Midges, also known as no-see-ums or biting midges, are small flying insects that are often found near bodies of water. These tiny creatures can be a major nuisance as they often swarm in large numbers and are known for their painful bites. But how do midge infestations spread?

Understanding Midge Behavior

To understand how midge infestations spread, it’s important to first understand the behavior of these insects. Midges are attracted to light and carbon dioxide, which means they are often found near homes and buildings. They are also drawn to stagnant water, such as ponds, lakes, and swamps, where they lay their eggs.

Midges are most active during the dawn and dusk hours, but they can also be active during the day if the weather is overcast or cloudy. They tend to swarm in large numbers, making them difficult to avoid.
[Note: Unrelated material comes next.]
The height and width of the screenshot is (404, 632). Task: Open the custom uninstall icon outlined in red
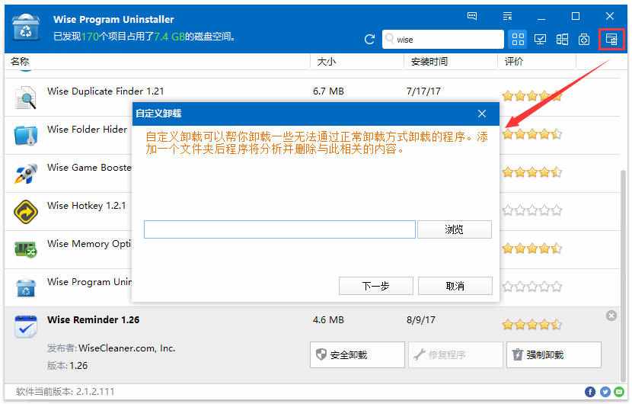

Factors That Contribute to Midge Infestations

There are several factors that contribute to midge infestations, including:

Weather Conditions

Midges thrive in warm, moist environments. During hot and humid weather, midges are more likely to breed and multiply. This is why midge infestations are most common during the summer months.

Proximity to Water

As previously mentioned, midges lay their eggs in stagnant water. If you live near a body of water that is not regularly maintained or cleaned, you may be more susceptible to a midge infestation.

Outdoor Lighting

Midges are attracted to light, which means outdoor lighting can attract them to your home or property. If you have outdoor lighting near a body of water or in an area where midges are present, it may contribute to an infestation.
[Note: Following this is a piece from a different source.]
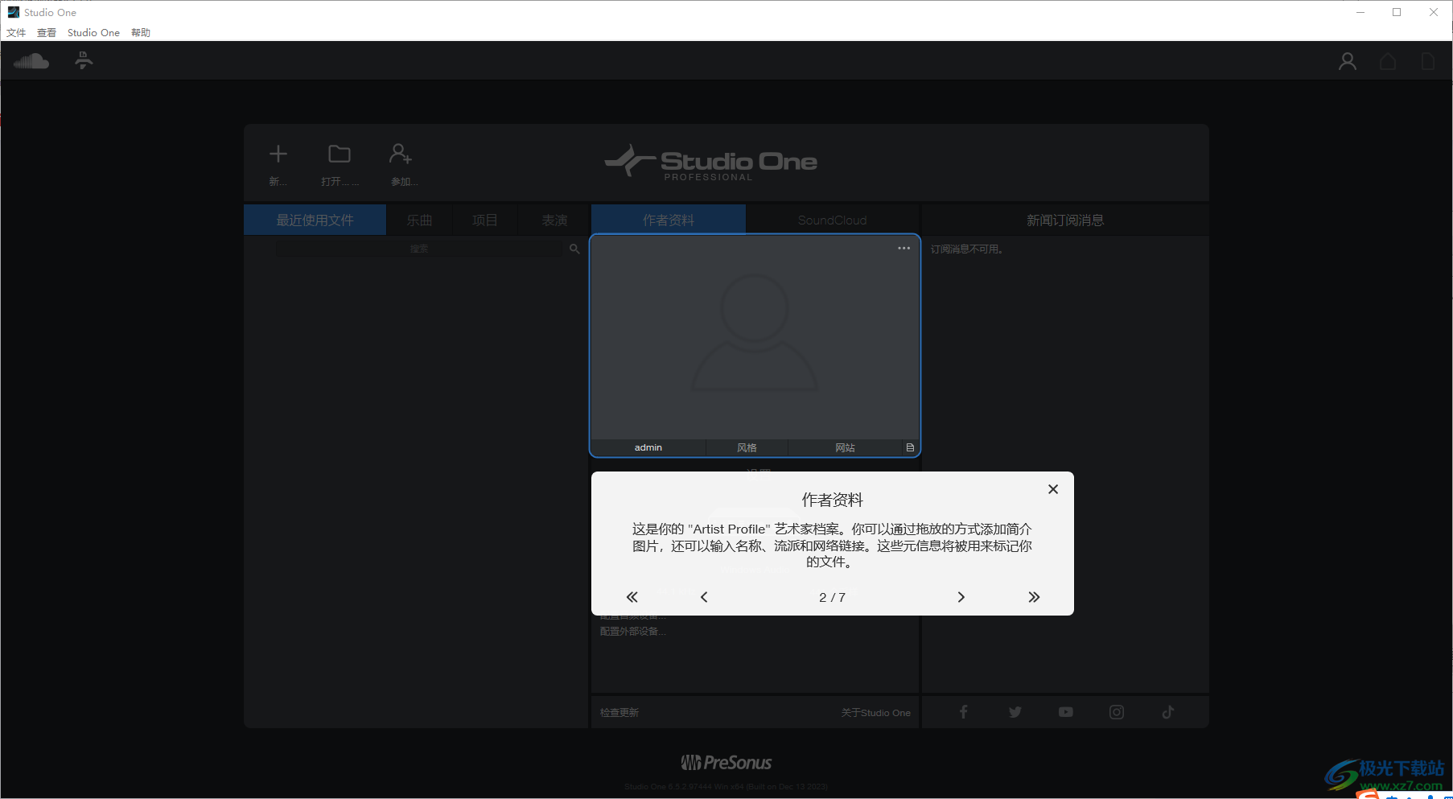This screenshot has height=799, width=1453.
Task: Click the YouTube icon at the bottom
Action: coord(1065,711)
How Midge Infestations Spread

Midge infestations can spread quickly and easily, especially if the conditions are right. Here are some of the ways that midge infestations can spread:


Midges are small and lightweight, which means they can easily be carried by the wind. If there is a large population of midges in one area and the wind picks up, they can quickly spread to nearby neighborhoods and properties.


As previously mentioned, midges lay their eggs in stagnant water. If there is a body of water near your home that is infested with midges, they can easily spread to your property. This can happen if the wind blows the midges or their eggs onto your property or if they fly to your property from the water source.
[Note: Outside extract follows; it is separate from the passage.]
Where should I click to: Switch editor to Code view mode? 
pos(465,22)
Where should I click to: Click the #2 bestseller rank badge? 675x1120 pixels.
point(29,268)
Movement of People and Animals

Midges can also be spread through the movement of people and animals. If you visit an area that is infested with midges, you may unknowingly bring them back to your home on your clothing or belongings. Similarly, if you have pets that spend time outdoors, they may bring midges into your home.

How to Prevent Midge Infestations

Preventing midge infestations is key to avoiding the painful bites and annoyance that these insects can cause. Here are some tips for preventing midge infestations:

Remove Standing Water

If you have any standing water on your property, such as in bird baths or flower pots, be sure to remove it regularly. This will prevent midges from laying their eggs on your property.

Use Outdoor Lighting Wisely

If you have outdoor lighting, use it wisely. Avoid placing lights near bodies of water or in areas where midges are present.

Wear Protective Clothing

If you plan on spending time outdoors in an area where midges are present, wear protective clothing such as long sleeves and pants. You can also use insect repellent to help keep midges away.

Regularly Clean Gutters and Downspouts

Gutters and downspouts can collect stagnant water, which is a prime breeding ground for midges. Be sure to clean them regularly to prevent an infestation.


Midge infestations can be a major nuisance, but with the right precautions, they can be prevented. By understanding midge behavior and the factors that contribute to infestations, you can take steps to protect your home and property from these tiny pests. Remember to remove standing water, use outdoor lighting wisely, wear protective clothing, and regularly clean gutters and downspouts to prevent midge infestations.